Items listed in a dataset
○ ○ ○ ○ ○

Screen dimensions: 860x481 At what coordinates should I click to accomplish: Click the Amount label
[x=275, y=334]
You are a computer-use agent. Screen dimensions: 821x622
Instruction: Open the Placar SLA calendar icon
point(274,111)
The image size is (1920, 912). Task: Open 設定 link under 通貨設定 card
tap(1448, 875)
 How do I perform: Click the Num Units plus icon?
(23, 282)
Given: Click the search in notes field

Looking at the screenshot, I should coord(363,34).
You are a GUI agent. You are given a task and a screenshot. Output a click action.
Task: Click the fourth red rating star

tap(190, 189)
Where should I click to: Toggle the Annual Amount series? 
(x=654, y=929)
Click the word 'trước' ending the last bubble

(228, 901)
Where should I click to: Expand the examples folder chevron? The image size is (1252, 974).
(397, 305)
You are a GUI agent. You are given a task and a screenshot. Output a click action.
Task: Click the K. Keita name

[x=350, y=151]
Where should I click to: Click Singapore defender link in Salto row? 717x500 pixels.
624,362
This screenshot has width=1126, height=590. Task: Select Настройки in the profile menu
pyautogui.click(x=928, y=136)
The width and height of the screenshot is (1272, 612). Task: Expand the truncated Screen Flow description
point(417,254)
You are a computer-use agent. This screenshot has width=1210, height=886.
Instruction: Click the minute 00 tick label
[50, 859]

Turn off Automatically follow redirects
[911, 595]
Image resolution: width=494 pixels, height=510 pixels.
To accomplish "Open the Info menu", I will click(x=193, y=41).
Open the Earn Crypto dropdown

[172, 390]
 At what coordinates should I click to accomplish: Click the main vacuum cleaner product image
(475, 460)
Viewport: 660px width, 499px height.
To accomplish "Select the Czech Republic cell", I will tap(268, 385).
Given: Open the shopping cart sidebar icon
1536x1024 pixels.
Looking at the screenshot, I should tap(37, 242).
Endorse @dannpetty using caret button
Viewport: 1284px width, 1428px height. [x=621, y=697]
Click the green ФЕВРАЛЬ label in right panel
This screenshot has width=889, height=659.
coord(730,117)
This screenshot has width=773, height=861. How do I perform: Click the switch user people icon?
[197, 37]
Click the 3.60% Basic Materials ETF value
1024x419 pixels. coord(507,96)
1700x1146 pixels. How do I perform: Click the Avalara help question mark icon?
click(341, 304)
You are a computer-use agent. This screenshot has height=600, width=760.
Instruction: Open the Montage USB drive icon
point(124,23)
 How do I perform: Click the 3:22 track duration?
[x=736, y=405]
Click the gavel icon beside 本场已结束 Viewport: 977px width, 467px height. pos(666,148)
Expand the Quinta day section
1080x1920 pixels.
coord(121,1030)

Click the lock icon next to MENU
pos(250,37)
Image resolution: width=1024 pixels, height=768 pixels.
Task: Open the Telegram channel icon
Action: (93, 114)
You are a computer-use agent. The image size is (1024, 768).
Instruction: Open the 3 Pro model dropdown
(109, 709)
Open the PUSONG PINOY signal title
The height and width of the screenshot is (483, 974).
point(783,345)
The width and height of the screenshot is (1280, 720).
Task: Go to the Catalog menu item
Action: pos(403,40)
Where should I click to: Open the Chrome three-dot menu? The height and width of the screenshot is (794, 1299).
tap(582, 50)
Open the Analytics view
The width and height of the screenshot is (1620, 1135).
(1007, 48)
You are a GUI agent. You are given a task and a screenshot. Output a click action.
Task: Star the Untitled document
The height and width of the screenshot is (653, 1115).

○ ○ ○ ○ ○

— REQUIRED WORK —
Tally every line above that has the word "computer", and report the total with no other words.

— ANSWER FOR THIS EXERCISE —
4